What I think we can do, though, is expand on Delany's idea. In that essay he uses the sentence, "The red sun was high, the blue low." to illustrate SF's subjunctivity. I'd say you could probably use a similar sentence -- "The crescent sun was high, the moon low." -- to illustrate the "this could not happen" subjunctivity of Fantasy. Stepping through that sentence the way Delany steps through his, you'd reach the end, having corrected your reading a number of times, (maybe having gone through various possiblities such as the crescent sun being an image on a flag, or a metaphor for an Islamic culture) and settle at the end on a subjunctivity of "this could not happen", having realised that it’s intended to be read literally. Ah, you'd say, this is a Fantasy story.

If you follow Delany's theory strictly, and if jaunting reads more like a crescent sun than a blue sun, then the subjunctivity of TSMD's jaunting sequences would similarly place the book in Fantasy rather than SF. But I'm thinking that it's wrong to assume a single subjunctivity here.
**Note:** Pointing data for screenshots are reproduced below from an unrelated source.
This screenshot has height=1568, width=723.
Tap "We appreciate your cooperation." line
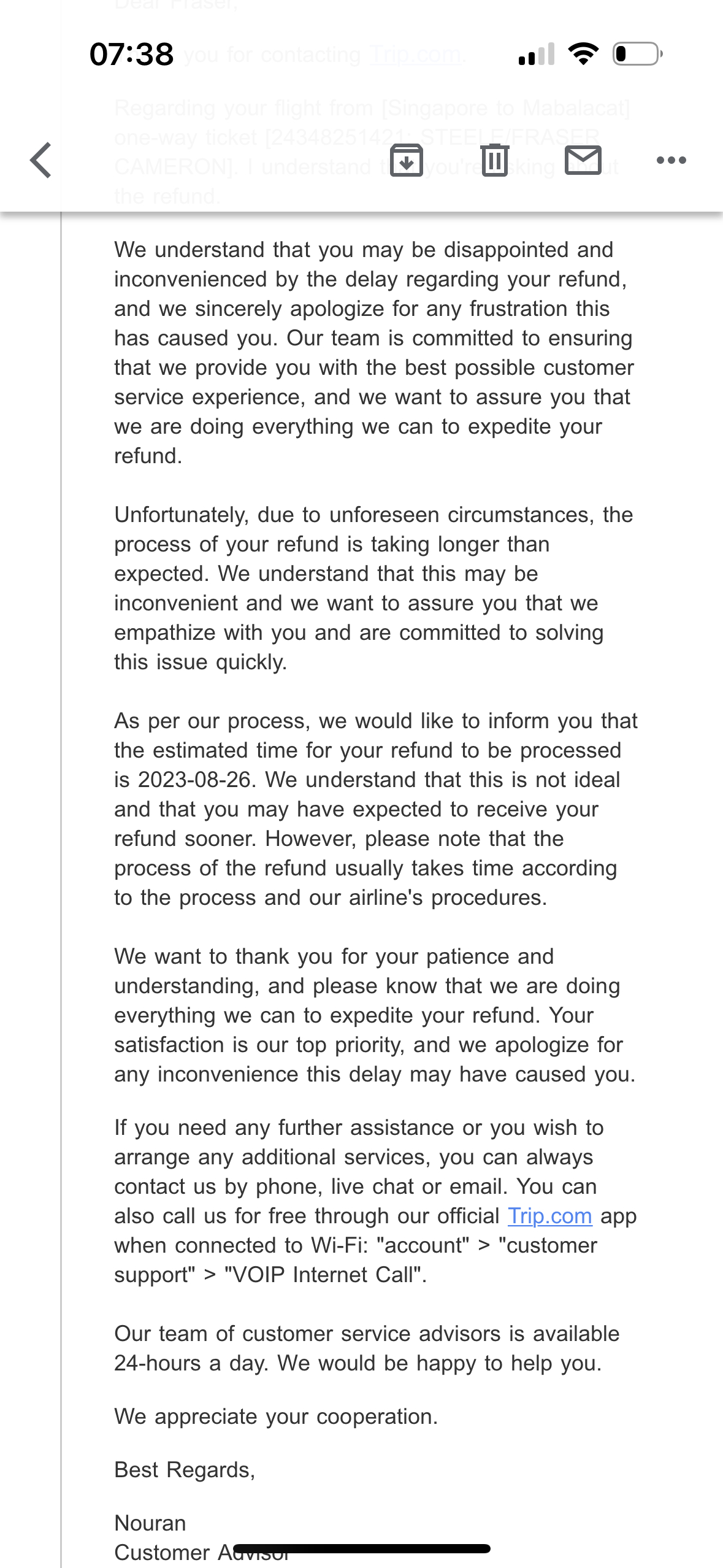[276, 1416]
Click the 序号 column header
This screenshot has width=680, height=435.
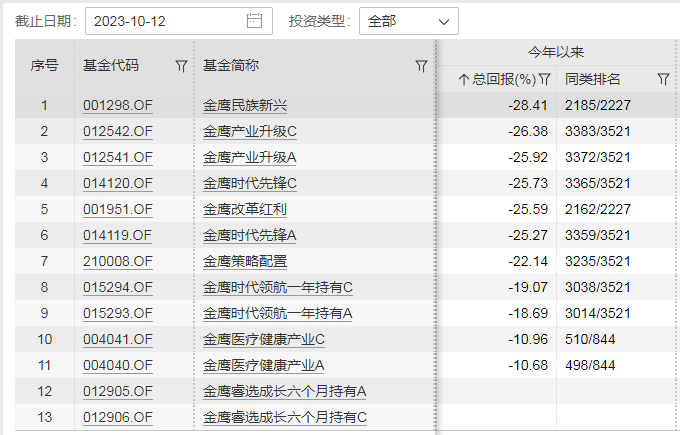(44, 66)
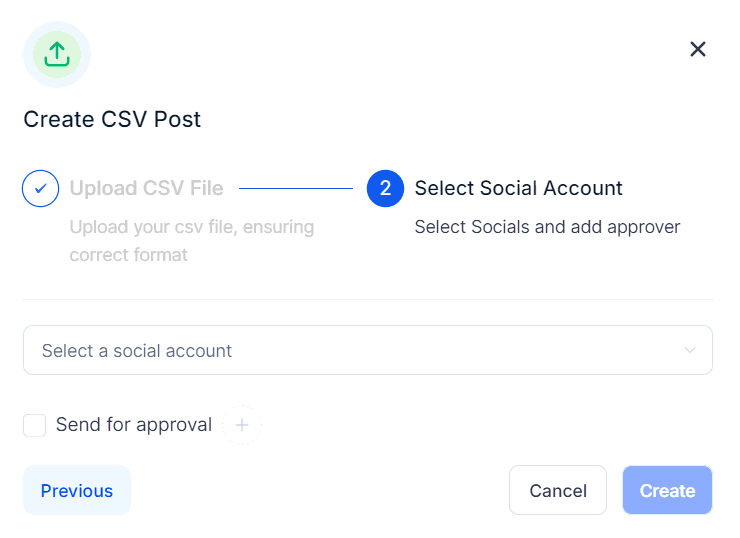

If the process of reading is one of continual correction maybe we can suspend our ultimate decision and read the text as having multiple subjunctivities, taking one sentence as "SF" the next as "Fantasy", either switching back and forth in one's attitude to the text or just being in two minds about it, so to speak.

Stealing that famously SFnal sentence of Heinlein's and splicing it together with my own, suppose you kick off a story with a two-line paragraph:

The door dilated. Outside, the crescent sun was high, the moon low.

Is it going to be an SF story or is it going to be Fantasy? If the story goes on to work almost entirely in the "this could happen" mode we'd probably suspend our decision, waiting for some revelation which explains the crescent sun and places the story firmly in the realm of SF (Oh crap, it's a VR story!). If it develops in the "this could not happen" mode, with more and more impossible things, we might expect a revelation which throws away our reality altogether and places it in the realm of Fantasy (Oh crap, the hero's dead!). Or, indeed, the story might well never actually resolve into one or the other, instead utilising the tension between conflicting subjunctivities of "this could happen" and "this could not happen" (in which case we probably hum and haw and mutter something about "slipstream" when we reach the end).

In fact, I think SF novels like TSMD demonstrate that we're a lot more lenient as readers than the definitions we impose, that there's a lot more of "this could not happen" than we might expect. If a flagrant impossibility is not quite so outrageous as a crescent sun, if it's on its own rather than being one part of a huge shitheap of impossibilities, or if it's simply such a cool idea we want it to be feasible, it seems to me we can quite often just shunt the "this could not happen" subjunctivity to the back of our minds and read the work as SF regardless.

But what I'm wondering at the moment is if both SF and Fantasy aren't often playing a similar game with the tension between subjunctivities. PKD, for example, constantly crashes through from "this could happen" into "this could not happen", smashing up realities and ending up in metaphysical weirdness that makes a crescent sun look like a kitchen sink. Anyway, I'm still formulating my thoughts on this. It strikes me that the affective responses of desire and fear complexify Delany's idea further and might well lead to more subjunctivities to throw into the mix. Do "this should happen" and "this should not happen" map to wish-fulfillment and horror, for example?